28° Le 2° de l'article 11 est ainsi modifié :
a) Au d, les mots : « et, le cas échéant, des juridictions, » sont supprimés ;
b) Le e est ainsi rédigé :
« e) Elle saisit le procureur de la République et dépose des observations devant les juridictions dans les conditions prévues respectivement aux articles 52 et 52-2. » ;
29° L'article 72 est ainsi modifié :
a) Le premier alinéa est ainsi rédigé :
« La présente loi est applicable sur l'ensemble du territoire de la République française. » ;
b) À la fin de la première phrase du second alinéa, les mots : « de ces collectivités » sont remplacés par les mots : « des collectivités d'outre-mer relevant de l'article 74 ou du titre XIII de la Constitution ».
II. - Le deuxième alinéa du III de l'article 6 nonies de l'ordonnance n° 58-1100 du 17 novembre 1958 relative au fonctionnement des assemblées parlementaires est complété par une phrase ainsi rédigée :
« Sont transmis à la délégation les actes réglementaires autorisant des traitements de données à caractère personnel intéressant la sûreté de l'État et la défense. »
III. - Le III de l'article 21 de la loi n° 2003-239 du 18 mars 2003 pour la sécurité intérieure est ainsi modifié :
1° Après la deuxième phrase, il est inséré une phrase ainsi rédigée :
« Le procureur de la République se prononce sur les suites qu'il convient de donner aux demandes d'effacement ou de rectification dans un délai d'un mois. » ;
2° Après la troisième phrase, il est inséré une phrase ainsi rédigée :
« Lorsque le procureur de la République prescrit le maintien des données à caractère personnel d'une personne ayant bénéficié d'une décision d'acquittement ou de relaxe devenue définitive, il en avise la personne concernée. » ;
3° Sont ajoutés une phrase et un alinéa ainsi rédigés :
« Les autres décisions de classement sans suite font l'objet d'une mention.
« Les décisions d'effacement ou de rectification des informations nominatives prises par le procureur de la République sont transmises aux responsables de tous les traitements automatisés pour lesquels ces décisions ont des conséquences sur la durée de conservation des données à caractère personnel. »
IV. - Après le deuxième alinéa de l'article 395 du code de procédure pénale, il est inséré un alinéa ainsi rédigé :
« Si le procureur de la République envisage de faire mention d'éléments concernant le prévenu et figurant dans un traitement automatisé d'informations nominatives prévu par l'article 21 de la loi n° 2003-239 du 18 mars 2003 pour la sécurité intérieure, ces informations doivent figurer dans le dossier mentionné à l'article 393 du présent code. »
La parole est à M. Yves Détraigne.
M. Yves Détraigne.

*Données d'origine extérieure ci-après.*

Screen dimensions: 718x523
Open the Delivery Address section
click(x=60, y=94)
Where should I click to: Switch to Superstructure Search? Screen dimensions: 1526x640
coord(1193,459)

En quelques mots, il s’agit de la reprise pure et simple d’une proposition de loi que nous avons adoptée à l’unanimité au Sénat en mars dernier. Cette proposition de loi était issue du rapport que j’avais élaboré avec ma collègue Anne-Marie Escoffier sur le problème de la protection de la vie privée face au développement des mémoires numériques.
Ce texte est tout à fait important.
Certains ont peut-être d’ailleurs noté que le président de la Commission nationale de l’informatique et des libertés, la CNIL, dans un entretien paru dans Les Échos au début de la semaine, a indiqué qu’il regrettait que ce texte ne soit pas encore inscrit à l’ordre du jour de l’Assemblée nationale.

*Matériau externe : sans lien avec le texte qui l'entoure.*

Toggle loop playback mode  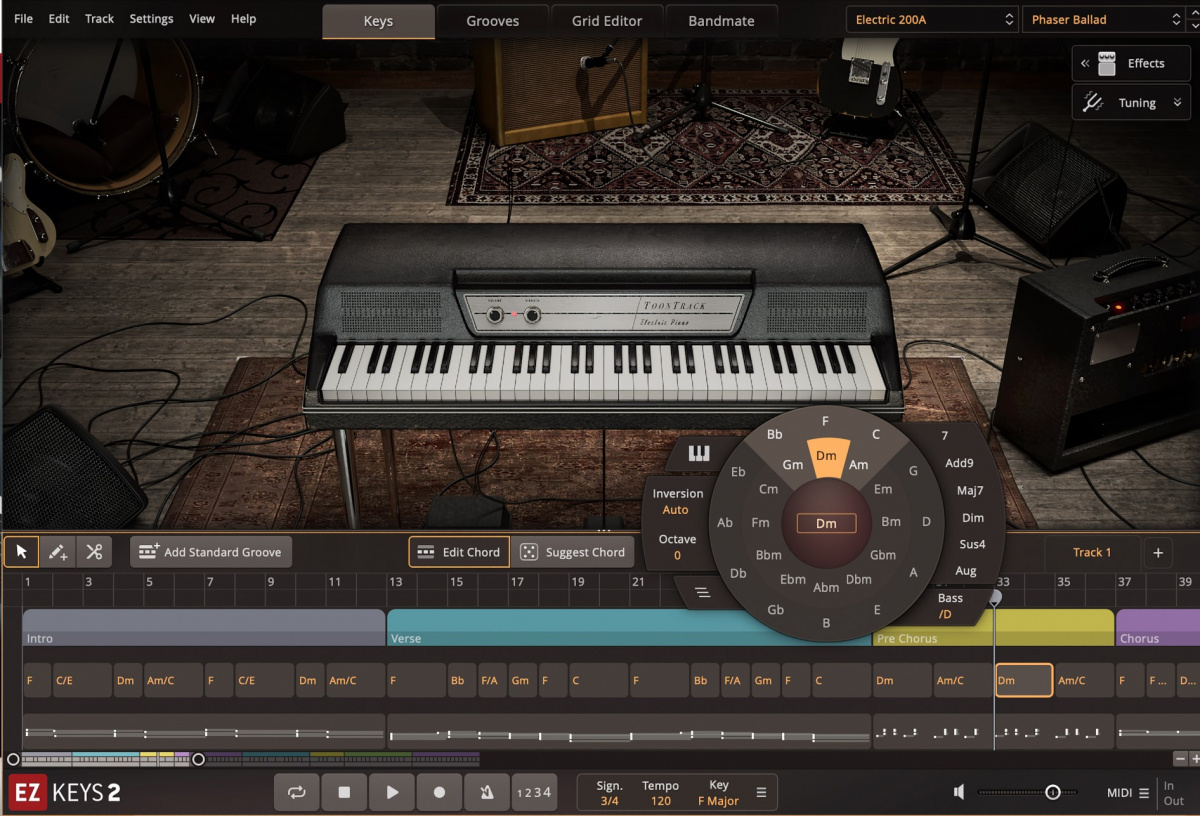tap(296, 791)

Face à cette situation, je vous propose donc, à l’occasion de l’examen d’un texte dont une partie est relative aux communications électroniques, d’y introduire, au moyen de cet amendement, un texte que nous avons déjà adopté à l’unanimité.
M. le président. Quel est l’avis de la commission de l’économie ?

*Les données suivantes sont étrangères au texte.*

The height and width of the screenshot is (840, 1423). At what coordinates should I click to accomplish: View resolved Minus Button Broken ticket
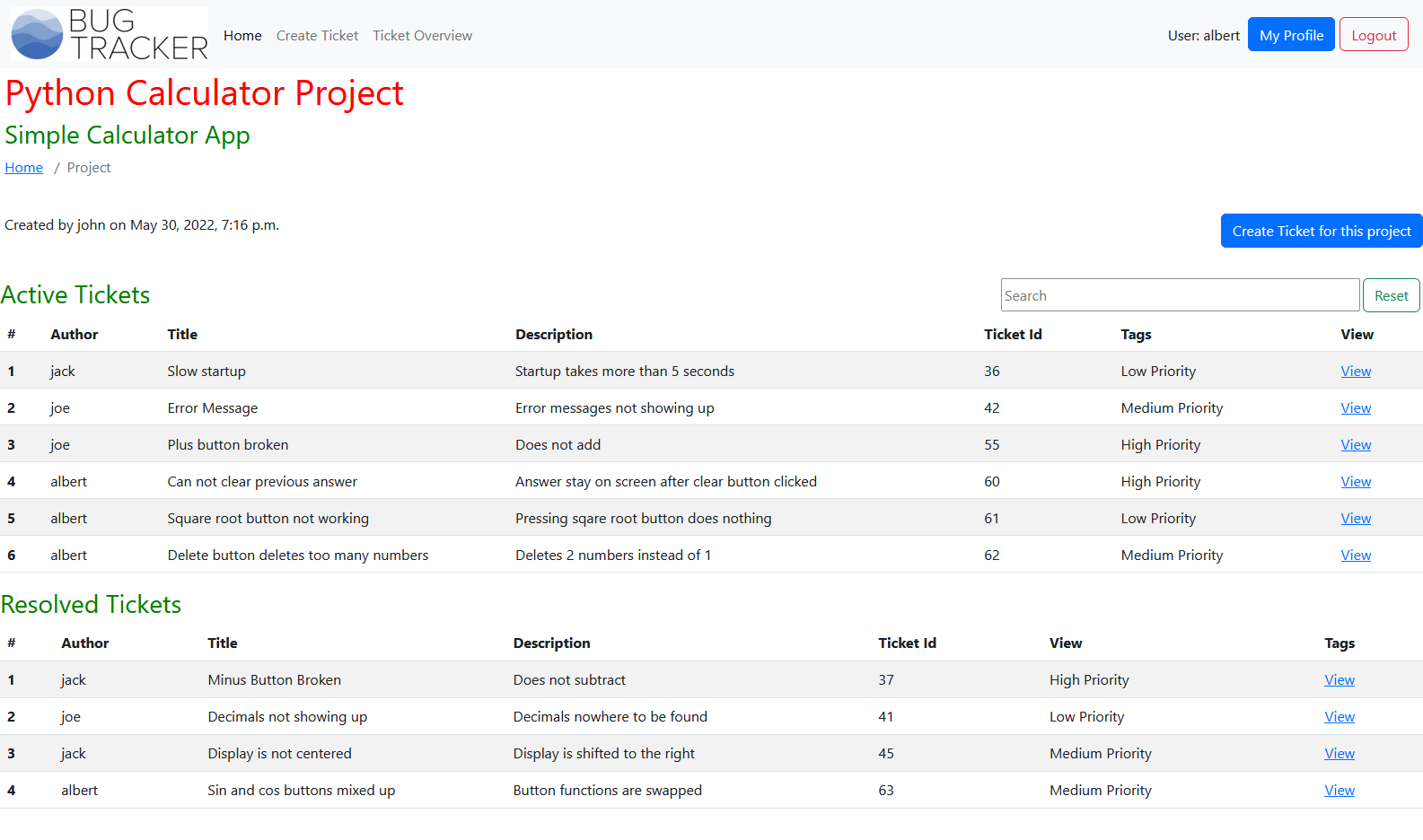coord(1340,680)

M. Bruno Retailleau, rapporteur. Je voudrais demander à M. Détraigne de retirer cet amendement, qui a furieusement l’air d’un cavalier législatif. (Sourires.)
L’intention est excellente, mais ce texte prévoit des sanctions pénales, brosse des sujets d’importance – s’agissant de la loi de 1978, notamment –, et il n’est pas sain de l’adopter de cette manière.
M. le président. Quel est l’avis du Gouvernement ?
M. le président. Monsieur Détraigne, maintenez-vous votre amendement ?
M. Yves Détraigne. Compte tenu de la complexité de notre dispositif, je comprends la demande du rapporteur pour avis et je vais retirer cet amendement.
Néanmoins, je souhaite réagir à l’avis défavorable qu’a émis M. le ministre.
Je me demande parfois si le Gouvernement n’encourage pas les députés à reporter l’inscription à l’ordre du jour de l’Assemblée nationale de cette proposition de loi adoptée par le Sénat unanime
Il faut en être bien conscient, aujourd’hui, avec le développement du numérique, compte tenu de la vitesse à laquelle les nouvelles technologies et les nouvelles applications se développent – je pense notamment à la géolocalisation -, il est très important pour notre société, pour notre jeunesse et pour nous tous, que nous réglementions l’utilisation des nouvelles technologies au regard de la protection de la vie privée, qui est essentielle. Il n’y a pas de démocratie sans sauvegarde d’une part de vie privée.
Je retire mon amendement, monsieur le président.
M. le président. L’amendement n° 45 rectifié est retiré.
L'amendement n° 63 rectifié, présenté par M. Détraigne, Mme Escoffier et M. Cointat, est ainsi libellé :
Après l'article 13 bis, insérer un article additionnel ainsi rédigé :
La loi n° 78-17 du 6 janvier 1978 relative à l'informatique, aux fichiers et aux libertés est ainsi modifiée :
1° Le f du 2° de l'article 11 est ainsi modifié :
a) Les mots : « des agents de ses services » sont remplacés par les mots : « le secrétaire général » ;
b) Après le mot : « procéder », sont insérés les mots : « ou de faire procéder par les agents de ses services » ;
2° Le g du 2° de l'article 11 est abrogé ;
3° L'article 17 est ainsi rédigé :
« Art. 17. - La formation restreinte prononce les sanctions à l'encontre des responsables de traitement qui ne respectent pas les obligations découlant de la présente loi dans les conditions prévues au chapitre VII.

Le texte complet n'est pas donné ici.